→ Required action
The answer must consist of the records, repeated exactly.

→ Records to process
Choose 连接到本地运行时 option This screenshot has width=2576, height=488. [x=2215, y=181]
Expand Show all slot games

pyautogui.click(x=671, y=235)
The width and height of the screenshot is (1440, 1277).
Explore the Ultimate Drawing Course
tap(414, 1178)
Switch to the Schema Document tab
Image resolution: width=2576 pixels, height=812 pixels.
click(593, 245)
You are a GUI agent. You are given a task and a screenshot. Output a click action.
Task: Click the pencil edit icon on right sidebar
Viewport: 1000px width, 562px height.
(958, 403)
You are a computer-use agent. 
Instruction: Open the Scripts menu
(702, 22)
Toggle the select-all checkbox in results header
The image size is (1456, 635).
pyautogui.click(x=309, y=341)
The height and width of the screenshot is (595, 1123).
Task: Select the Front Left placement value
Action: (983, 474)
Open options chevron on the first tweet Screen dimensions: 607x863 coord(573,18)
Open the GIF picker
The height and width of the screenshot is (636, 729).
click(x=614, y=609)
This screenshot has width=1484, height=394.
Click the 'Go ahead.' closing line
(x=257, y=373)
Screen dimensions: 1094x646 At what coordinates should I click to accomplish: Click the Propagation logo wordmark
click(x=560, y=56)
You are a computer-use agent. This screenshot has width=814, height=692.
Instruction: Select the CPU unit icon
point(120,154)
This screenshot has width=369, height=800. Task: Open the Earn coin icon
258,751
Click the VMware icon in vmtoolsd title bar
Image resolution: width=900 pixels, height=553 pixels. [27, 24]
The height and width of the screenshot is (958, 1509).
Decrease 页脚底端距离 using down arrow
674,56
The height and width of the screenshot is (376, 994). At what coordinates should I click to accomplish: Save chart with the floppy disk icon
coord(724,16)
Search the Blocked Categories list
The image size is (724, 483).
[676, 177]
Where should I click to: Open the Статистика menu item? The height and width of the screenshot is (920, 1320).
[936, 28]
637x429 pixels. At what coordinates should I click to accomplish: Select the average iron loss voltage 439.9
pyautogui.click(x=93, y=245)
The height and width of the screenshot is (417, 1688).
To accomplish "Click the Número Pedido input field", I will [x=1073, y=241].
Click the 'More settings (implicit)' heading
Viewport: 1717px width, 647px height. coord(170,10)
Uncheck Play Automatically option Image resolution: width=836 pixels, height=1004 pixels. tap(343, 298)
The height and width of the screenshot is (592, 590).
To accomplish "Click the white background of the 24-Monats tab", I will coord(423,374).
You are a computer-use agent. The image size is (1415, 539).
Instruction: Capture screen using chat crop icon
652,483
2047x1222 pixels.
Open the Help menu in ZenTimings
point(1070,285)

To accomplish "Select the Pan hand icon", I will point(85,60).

→ Answer to the problem
Choose 连接到本地运行时 option This screenshot has width=2576, height=488. [x=2215, y=181]
Expand Show all slot games

pyautogui.click(x=671, y=235)
The width and height of the screenshot is (1440, 1277).
Explore the Ultimate Drawing Course
tap(414, 1178)
Switch to the Schema Document tab
Image resolution: width=2576 pixels, height=812 pixels.
click(593, 245)
You are a GUI agent. You are given a task and a screenshot. Output a click action.
Task: Click the pencil edit icon on right sidebar
Viewport: 1000px width, 562px height.
(958, 403)
You are a computer-use agent. 
Instruction: Open the Scripts menu
(702, 22)
Toggle the select-all checkbox in results header
The image size is (1456, 635).
pyautogui.click(x=309, y=341)
The height and width of the screenshot is (595, 1123).
Task: Select the Front Left placement value
Action: (983, 474)
Open options chevron on the first tweet Screen dimensions: 607x863 coord(573,18)
Open the GIF picker
The height and width of the screenshot is (636, 729).
click(x=614, y=609)
This screenshot has width=1484, height=394.
Click the 'Go ahead.' closing line
(x=257, y=373)
Screen dimensions: 1094x646 At what coordinates should I click to accomplish: Click the Propagation logo wordmark
click(x=560, y=56)
You are a computer-use agent. This screenshot has width=814, height=692.
Instruction: Select the CPU unit icon
point(120,154)
This screenshot has width=369, height=800. Task: Open the Earn coin icon
258,751
Click the VMware icon in vmtoolsd title bar
Image resolution: width=900 pixels, height=553 pixels. [27, 24]
The height and width of the screenshot is (958, 1509).
Decrease 页脚底端距离 using down arrow
674,56
The height and width of the screenshot is (376, 994). At what coordinates should I click to accomplish: Save chart with the floppy disk icon
coord(724,16)
Search the Blocked Categories list
The image size is (724, 483).
[676, 177]
Where should I click to: Open the Статистика menu item? The height and width of the screenshot is (920, 1320).
[936, 28]
637x429 pixels. At what coordinates should I click to accomplish: Select the average iron loss voltage 439.9
pyautogui.click(x=93, y=245)
The height and width of the screenshot is (417, 1688).
To accomplish "Click the Número Pedido input field", I will [x=1073, y=241].
Click the 'More settings (implicit)' heading
Viewport: 1717px width, 647px height. coord(170,10)
Uncheck Play Automatically option Image resolution: width=836 pixels, height=1004 pixels. tap(343, 298)
The height and width of the screenshot is (592, 590).
To accomplish "Click the white background of the 24-Monats tab", I will coord(423,374).
You are a computer-use agent. The image size is (1415, 539).
Instruction: Capture screen using chat crop icon
652,483
2047x1222 pixels.
Open the Help menu in ZenTimings
point(1070,285)

To accomplish "Select the Pan hand icon", I will point(85,60).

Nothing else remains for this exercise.